Region: Ontario Answer Number: 298

Applying for a patent is a complicated process and you should contact a registered patent agent for assistance.

In Canada, there are four main steps in the application process and it will usually take two to three years to complete. The four application steps are: filing the application, a request for examination, a prosecution of examination, and the granting of a patent. There is a fee that must be paid for each step in the process. Individual inventors or small businesses pay one amount, all other applicants will pay more.

Filing the application

The first step is to file the application with the Patent Office at the Canadian Intellectual Property Office (CIPO). Applications will be accepted for filing whether or not they are complete. If your application is complete, it will be assigned a number and a filing date. The Patent Office will issue a filing certificate that contains this information. Your lawyer or patent agent will keep a record of the number assigned to your application and refer to it in all correspondence with the Patent Office.

Incomplete applications

If the application is incomplete, it will still be assigned a number and a filing date if certain base requirements are met. However, the application must be completed within a specific time, or your application will be considered abandoned.

Requesting an examination

The second step is to request an examination. A request for an examination must be submitted in writing to the Patent Office within five years of filing your patent application.

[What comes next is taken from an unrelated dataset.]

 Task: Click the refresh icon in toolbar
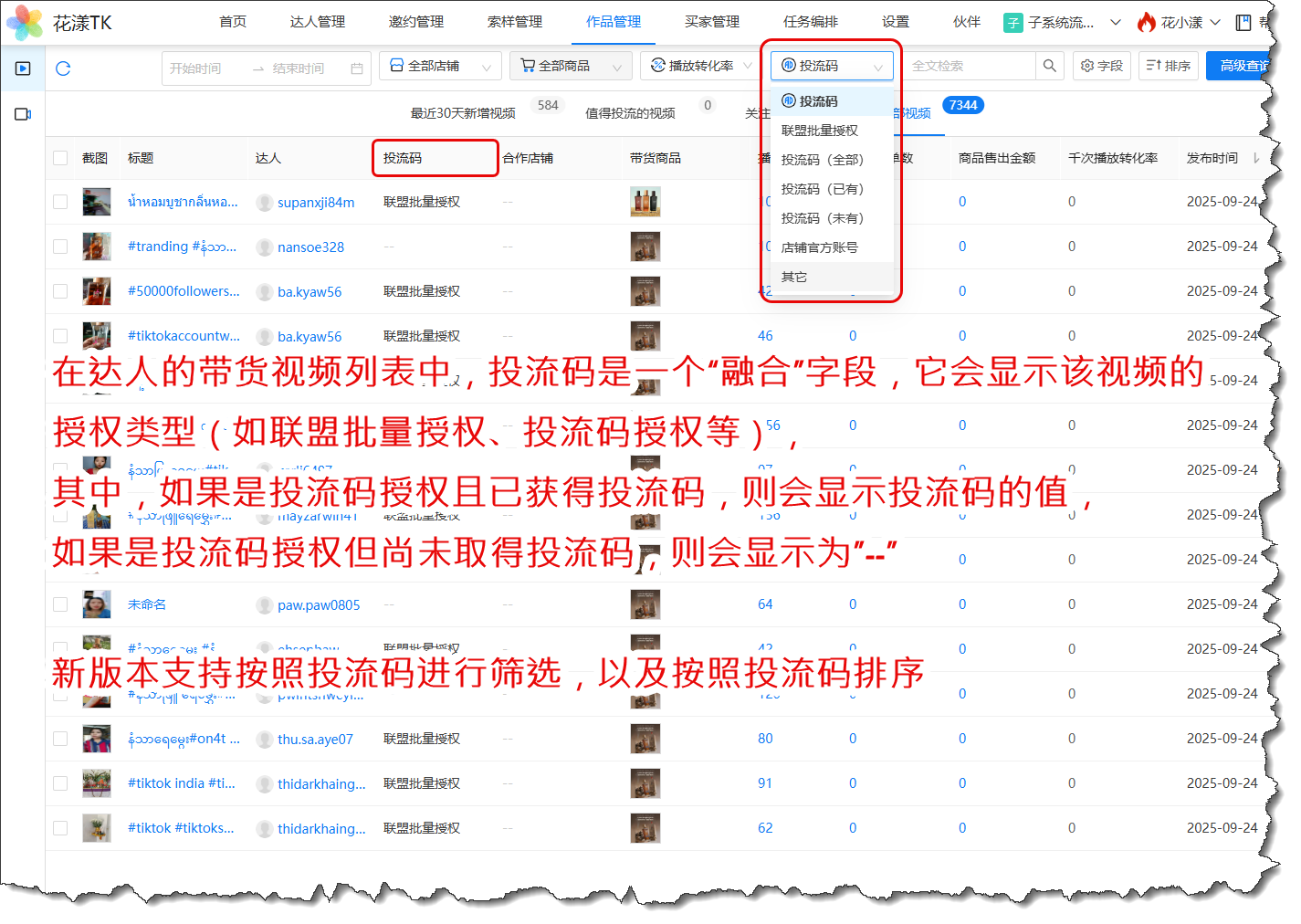tap(63, 68)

Prosecution of examination

After the request for examination has been made, the patent examiner will review your application. The examination process may take two or three years. The examiner will review the claims and ensure that your invention is new and non-obvious. The examiner will search for prior art, which is anything of a tangible nature that can be used to dispute your claim of originality, such as a similar invention already in use. If the examiner has no objections to your application, then you will be granted a patent. There is rarely an application that does not have any objections.

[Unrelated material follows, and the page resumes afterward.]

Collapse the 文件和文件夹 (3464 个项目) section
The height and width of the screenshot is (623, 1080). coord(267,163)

If the examiner has objections about some aspect of your application, your patent agent will receive a report or letter of objection, called a Patent Office action, from the Patent Office. However, this is not the end of your application. You are given an opportunity to respond to the objection. If the examiner is satisfied with your response, then the application will be allowed. Your patent agent is experienced in responding to objections. The process of receiving and answering objections may be done several times.

If the examiner’s objections cannot be satisfied, your application will be rejected. You can appeal this decision to the Commissioner of Patents at the Patent Appeal Board. Your patent agent can help you file an appeal.

Granting a patent

If the examiner allows your application and indicates a willingness to grant you a patent, your patent agent will receive a Notice of Allowance by mail. The patent will be granted within 12 weeks after the final fee is paid.

New Patents Act

On December 16, 2014, Bill C-43 received Royal Assent, amending the Patent Act to make it consistent with international Patent law.  The new Act is not yet in force.

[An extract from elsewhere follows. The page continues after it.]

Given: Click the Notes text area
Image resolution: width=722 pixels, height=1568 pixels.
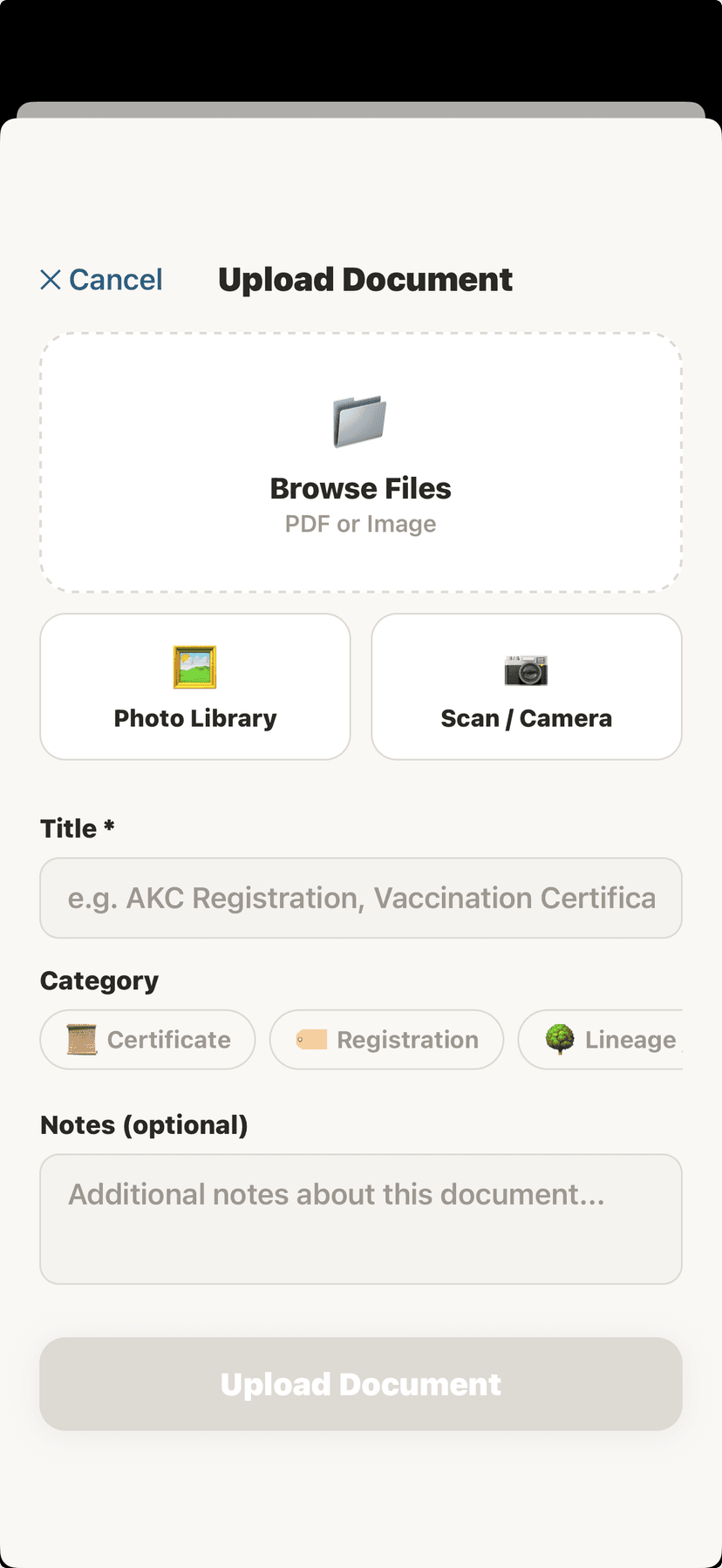Looking at the screenshot, I should coord(360,1218).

Under proposed amendments, the following changes would be made to the requirements to file a patent application:

  1. Applicants will no longer be required to pay a filing fee in order to establish a filing date;
  2. Applicants will be able to submit their application in a foreign language to establish a filing date, avoiding translation costs;
  3. Applicants who have submitted a previous application – in the last six months – would be allowed submit a statement referring to the previous application, as opposed to having to resubmit the specifications or drawings;
  4. Individuals who are not residents of Canada, who wish to file a patent application, will no longer have to appoint a person or firm residing or carrying on business in Canada as a representative; and
  5. Applicants must be notified by the Commissioner of Patents of a missed application fee due date, at which time the applicant will have a specific amount of time to pay the applicable fee and a late fee to avoid the application becoming abandoned. The new due date cannot be earlier than 12 months from the date of abandonment.

For more information and current government fees, visit the Canadian Intellectual Property Office website.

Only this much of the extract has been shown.